▶ **Texto para leer**:
-- -- --

Por Gabriel Puricelli *
El día en que el Partido Demócrata de los Estados
Unidos hizo historia eligiendo un descendiente
de africanos como su candidato presidencial,
no brillará en soledad en la coreografiada convención
que tiene lugar en Denver.
Por el contrario,
compartió la agenda y las conversaciones en bares
y pasillos con las reverberaciones del firme discurso
de Hillary Clinton del martes, con la moción de
ésta pidiendo la nominación de Barack Obama por
aclamación y con la expectativa por el discurso de
su marido ex presidente. Hay motivos para que esto
haya sido así. Por un lado, algunos cuadros demócratas
no digieren aún el hecho de que la formidable
campaña de la senadora por Nueva York haya sido
derrotada por la aún más formidable de su colega
de Illinois. Por el otro, algunos votantes de Hillary
vacilan ante la pregunta de los encuestadores que
les piden certeza acerca de su voto en las presidenciales
de noviembre. Sin embargo, son los analistas
políticos y la homogeneidad discursiva de éstos (se
sitúen en el lugar del espectro ideológico en el que
se sitúen), los que imponen en la prensa electrónica
y gráfica, en los viejos y los nuevos medios, la preocupación
por la conducta de esos ciudadanos, aun
cuando Obama se encuentra al frente en los sondeos.

-- -- --

▶ **Datos proporcionados**:

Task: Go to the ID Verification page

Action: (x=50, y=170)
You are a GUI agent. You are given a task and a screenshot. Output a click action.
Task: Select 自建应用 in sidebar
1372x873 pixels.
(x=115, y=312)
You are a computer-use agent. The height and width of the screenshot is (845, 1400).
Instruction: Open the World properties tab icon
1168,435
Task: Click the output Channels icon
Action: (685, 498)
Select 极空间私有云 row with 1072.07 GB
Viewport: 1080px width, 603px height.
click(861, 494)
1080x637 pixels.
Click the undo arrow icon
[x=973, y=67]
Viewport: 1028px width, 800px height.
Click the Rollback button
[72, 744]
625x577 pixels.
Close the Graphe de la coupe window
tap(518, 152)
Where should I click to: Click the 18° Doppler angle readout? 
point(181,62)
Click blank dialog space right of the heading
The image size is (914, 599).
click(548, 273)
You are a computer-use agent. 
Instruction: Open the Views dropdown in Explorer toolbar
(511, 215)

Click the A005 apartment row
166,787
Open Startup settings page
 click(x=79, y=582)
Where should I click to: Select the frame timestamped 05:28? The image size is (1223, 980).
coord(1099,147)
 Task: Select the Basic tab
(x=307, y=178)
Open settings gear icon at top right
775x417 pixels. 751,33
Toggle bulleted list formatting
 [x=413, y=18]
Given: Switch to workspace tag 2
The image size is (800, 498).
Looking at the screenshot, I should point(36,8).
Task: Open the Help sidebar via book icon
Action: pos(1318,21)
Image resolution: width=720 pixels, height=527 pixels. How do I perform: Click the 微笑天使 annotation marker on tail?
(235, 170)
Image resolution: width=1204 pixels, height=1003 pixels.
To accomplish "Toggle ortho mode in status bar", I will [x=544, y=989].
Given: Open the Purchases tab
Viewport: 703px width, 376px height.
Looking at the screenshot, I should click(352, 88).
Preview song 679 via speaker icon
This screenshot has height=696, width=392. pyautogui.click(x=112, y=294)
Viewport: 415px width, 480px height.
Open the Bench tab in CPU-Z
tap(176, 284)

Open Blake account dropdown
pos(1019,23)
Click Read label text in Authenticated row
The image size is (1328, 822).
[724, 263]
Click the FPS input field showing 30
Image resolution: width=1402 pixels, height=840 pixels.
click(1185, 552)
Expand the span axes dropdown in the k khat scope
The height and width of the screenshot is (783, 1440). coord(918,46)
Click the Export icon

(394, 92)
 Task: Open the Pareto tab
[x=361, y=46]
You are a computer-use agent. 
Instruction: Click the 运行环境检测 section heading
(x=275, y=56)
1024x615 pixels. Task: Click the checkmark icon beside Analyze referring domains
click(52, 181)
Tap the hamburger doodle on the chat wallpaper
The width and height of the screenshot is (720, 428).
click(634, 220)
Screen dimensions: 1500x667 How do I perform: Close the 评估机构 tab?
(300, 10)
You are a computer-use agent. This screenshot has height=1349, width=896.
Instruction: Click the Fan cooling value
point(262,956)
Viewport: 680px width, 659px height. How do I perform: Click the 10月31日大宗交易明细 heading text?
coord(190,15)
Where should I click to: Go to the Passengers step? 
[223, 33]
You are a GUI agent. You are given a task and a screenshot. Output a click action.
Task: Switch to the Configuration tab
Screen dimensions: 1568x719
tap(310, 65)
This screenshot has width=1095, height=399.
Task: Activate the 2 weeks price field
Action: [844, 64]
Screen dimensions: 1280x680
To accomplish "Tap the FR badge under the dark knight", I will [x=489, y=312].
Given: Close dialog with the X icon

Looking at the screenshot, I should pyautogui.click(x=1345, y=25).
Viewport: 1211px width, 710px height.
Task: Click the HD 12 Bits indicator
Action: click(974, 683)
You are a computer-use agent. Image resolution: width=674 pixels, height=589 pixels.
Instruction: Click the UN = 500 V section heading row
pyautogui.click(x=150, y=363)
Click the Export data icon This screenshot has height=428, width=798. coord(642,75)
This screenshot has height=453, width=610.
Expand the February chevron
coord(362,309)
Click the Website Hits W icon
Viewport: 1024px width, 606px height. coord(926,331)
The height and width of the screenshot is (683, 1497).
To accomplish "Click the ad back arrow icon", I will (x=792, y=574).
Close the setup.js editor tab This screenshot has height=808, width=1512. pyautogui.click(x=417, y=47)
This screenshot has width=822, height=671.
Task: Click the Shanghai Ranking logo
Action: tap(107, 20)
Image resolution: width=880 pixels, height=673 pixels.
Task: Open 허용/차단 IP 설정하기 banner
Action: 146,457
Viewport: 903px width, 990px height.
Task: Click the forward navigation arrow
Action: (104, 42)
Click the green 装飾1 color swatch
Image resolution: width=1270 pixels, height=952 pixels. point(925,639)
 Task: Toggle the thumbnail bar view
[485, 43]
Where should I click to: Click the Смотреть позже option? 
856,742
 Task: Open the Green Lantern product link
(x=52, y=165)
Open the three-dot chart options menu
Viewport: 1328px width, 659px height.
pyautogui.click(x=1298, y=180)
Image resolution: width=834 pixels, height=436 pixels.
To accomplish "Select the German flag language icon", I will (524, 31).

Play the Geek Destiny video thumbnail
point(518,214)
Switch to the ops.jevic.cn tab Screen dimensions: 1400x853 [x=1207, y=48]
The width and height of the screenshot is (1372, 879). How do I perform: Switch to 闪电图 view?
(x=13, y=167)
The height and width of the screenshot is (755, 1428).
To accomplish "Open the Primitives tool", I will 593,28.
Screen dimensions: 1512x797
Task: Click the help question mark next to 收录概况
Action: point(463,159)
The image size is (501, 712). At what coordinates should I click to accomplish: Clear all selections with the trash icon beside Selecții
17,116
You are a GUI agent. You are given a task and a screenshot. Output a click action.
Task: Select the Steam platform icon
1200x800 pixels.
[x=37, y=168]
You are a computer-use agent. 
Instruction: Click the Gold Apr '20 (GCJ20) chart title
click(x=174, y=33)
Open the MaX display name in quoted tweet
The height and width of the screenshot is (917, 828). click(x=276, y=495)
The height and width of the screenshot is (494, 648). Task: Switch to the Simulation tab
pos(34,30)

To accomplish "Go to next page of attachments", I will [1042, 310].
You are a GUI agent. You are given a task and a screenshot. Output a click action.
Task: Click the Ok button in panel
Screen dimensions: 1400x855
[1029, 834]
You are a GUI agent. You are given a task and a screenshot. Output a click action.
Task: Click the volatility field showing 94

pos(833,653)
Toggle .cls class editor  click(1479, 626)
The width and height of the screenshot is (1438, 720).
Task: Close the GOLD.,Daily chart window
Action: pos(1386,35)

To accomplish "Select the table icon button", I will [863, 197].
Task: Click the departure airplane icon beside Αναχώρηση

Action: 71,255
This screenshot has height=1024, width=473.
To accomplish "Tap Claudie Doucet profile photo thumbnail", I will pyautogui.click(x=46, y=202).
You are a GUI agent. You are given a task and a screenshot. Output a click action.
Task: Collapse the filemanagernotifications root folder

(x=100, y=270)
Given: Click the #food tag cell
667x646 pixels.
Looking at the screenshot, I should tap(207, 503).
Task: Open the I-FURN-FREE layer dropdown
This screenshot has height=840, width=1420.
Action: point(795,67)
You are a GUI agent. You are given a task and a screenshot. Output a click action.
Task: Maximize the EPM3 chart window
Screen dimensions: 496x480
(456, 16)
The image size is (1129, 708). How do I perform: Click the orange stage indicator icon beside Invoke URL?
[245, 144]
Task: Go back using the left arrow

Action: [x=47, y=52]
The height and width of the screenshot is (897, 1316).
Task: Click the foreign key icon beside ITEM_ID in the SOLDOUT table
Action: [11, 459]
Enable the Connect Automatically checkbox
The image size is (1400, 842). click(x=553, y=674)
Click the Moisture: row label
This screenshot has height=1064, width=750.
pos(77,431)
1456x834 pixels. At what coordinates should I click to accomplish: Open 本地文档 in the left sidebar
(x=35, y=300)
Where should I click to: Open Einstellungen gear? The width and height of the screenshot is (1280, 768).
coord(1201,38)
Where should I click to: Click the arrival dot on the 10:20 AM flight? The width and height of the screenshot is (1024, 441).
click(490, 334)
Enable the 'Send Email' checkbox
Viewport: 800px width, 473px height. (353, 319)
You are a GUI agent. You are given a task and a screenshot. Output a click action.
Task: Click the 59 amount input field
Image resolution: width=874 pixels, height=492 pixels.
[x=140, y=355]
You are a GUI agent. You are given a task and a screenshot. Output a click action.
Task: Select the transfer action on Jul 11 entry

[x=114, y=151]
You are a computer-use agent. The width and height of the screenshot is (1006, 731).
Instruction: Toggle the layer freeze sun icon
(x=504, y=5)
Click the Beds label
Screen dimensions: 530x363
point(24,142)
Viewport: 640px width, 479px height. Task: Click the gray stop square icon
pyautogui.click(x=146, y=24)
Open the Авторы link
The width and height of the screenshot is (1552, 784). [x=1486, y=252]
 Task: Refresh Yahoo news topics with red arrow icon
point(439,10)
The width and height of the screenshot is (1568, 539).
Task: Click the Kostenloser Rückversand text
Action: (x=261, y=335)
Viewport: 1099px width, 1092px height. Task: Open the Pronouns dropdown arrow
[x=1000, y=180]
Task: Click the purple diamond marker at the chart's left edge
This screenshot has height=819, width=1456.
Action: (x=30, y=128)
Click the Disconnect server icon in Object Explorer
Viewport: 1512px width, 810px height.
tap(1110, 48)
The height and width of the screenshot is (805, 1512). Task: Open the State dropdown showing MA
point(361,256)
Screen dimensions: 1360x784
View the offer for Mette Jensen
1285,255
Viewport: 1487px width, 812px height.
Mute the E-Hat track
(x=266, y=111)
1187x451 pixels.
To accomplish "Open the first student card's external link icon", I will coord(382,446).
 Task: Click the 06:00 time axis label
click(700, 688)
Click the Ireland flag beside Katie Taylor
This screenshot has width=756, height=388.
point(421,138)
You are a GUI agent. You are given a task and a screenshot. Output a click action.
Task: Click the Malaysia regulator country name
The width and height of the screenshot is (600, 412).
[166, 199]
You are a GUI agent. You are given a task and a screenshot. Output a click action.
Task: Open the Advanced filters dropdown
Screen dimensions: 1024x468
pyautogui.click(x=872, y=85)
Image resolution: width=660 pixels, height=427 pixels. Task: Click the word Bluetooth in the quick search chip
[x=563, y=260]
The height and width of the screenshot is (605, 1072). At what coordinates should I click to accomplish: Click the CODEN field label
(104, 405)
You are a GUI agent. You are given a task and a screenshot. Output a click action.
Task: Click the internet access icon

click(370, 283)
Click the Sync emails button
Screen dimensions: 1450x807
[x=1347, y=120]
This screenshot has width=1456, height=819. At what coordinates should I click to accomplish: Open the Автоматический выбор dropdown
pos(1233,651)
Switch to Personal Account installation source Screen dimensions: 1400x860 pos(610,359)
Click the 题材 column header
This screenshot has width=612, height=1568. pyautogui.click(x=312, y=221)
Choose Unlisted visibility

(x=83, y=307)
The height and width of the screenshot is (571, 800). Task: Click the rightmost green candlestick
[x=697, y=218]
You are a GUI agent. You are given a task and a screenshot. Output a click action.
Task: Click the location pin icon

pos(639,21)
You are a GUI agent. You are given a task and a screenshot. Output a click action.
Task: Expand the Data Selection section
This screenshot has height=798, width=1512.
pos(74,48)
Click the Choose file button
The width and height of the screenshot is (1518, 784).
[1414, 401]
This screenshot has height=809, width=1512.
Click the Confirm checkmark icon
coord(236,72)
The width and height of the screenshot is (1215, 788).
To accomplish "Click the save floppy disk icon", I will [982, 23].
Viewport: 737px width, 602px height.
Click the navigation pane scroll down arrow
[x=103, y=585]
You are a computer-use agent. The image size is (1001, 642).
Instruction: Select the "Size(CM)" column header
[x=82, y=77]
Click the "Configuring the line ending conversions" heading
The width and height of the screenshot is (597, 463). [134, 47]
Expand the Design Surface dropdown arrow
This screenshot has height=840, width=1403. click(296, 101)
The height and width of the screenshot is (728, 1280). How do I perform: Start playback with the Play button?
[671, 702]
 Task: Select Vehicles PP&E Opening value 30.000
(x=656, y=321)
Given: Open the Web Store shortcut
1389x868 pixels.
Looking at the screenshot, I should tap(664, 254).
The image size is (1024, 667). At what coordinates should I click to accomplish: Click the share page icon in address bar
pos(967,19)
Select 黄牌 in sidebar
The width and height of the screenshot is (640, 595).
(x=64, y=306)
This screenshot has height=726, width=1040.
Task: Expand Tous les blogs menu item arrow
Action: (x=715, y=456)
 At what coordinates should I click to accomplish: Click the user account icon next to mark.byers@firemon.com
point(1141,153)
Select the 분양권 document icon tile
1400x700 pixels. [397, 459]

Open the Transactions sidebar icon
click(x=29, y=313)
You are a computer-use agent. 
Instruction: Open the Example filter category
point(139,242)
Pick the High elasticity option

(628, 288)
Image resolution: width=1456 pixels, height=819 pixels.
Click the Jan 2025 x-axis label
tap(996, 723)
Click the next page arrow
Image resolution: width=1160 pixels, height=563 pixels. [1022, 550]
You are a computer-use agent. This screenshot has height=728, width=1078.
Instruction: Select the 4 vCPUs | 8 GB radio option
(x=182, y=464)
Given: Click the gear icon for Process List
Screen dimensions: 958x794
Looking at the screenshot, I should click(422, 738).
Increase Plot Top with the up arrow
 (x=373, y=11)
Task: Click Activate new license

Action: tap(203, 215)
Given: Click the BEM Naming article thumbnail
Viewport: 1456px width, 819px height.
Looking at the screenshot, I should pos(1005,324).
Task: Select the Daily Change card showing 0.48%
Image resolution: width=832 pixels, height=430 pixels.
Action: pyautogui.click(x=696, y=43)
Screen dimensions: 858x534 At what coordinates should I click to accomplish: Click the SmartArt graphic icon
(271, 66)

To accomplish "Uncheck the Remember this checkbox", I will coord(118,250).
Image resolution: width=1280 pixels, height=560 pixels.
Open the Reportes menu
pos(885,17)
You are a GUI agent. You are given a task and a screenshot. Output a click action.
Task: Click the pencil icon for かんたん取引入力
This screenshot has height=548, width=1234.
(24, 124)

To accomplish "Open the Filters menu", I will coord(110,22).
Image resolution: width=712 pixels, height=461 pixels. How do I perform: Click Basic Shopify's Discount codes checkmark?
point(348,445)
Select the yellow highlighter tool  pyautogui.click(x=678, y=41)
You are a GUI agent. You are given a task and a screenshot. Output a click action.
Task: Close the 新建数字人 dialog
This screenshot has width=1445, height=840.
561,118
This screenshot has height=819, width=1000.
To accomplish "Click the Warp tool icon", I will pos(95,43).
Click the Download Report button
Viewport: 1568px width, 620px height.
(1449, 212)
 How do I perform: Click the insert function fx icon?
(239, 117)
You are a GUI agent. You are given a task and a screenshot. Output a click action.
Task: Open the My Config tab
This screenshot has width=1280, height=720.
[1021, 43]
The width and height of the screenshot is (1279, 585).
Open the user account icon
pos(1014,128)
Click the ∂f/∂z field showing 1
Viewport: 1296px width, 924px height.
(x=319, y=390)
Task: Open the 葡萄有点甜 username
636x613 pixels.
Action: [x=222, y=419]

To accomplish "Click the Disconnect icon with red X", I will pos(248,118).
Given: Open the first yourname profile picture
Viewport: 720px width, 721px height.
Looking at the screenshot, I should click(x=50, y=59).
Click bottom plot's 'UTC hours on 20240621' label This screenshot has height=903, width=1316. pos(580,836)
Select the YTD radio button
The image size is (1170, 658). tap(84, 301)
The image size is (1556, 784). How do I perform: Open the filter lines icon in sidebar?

-- -- --

▶ **Tarea asignada A**:
¿Puedes imprimir, copiado tal cual, el tramo del texto sobre la convención demócrata en Denver que va desde "Por Gabriel Puricelli" hasta "lugar en Denver."?
▶ **Tarea asignada B**:
¿Puedes seguir escribiendo el texto sobre la convención demócrata en Denver a partir de donde termina?

▶ **Resultado A**:
Por Gabriel Puricelli *
El día en que el Partido Demócrata de los Estados
Unidos hizo historia eligiendo un descendiente
de africanos como su candidato presidencial,
no brillará en soledad en la coreografiada convención
que tiene lugar en Denver.

▶ **Resultado B**:
Cuando un diario publica su última encuesta,
el titular elegido se refiere a esos electores, aparentemente
duros de convencer, y no a quién va primero.
Hay, por supuesto, otros temas cuya presencia en
la agenda no puede ser atribuida a los pundits que
colman las pantallas de los canales de noticias. Uno
es el ocaso (¿momentáneo?) de los Clinton como
jugadores fundamentales de la vida del partido
de Franklin D. Roosevelt. No es sólo la derrota de
Hillary en las primarias, sino el hecho que que el
vencedor sea, en realidad, una pareja vencedora, un
dúo que provee no sólo una alternativa de calibre
para la candidatura presidencial, sino una figura
elocuente y sólida para aspirar al lugar de primera
dama.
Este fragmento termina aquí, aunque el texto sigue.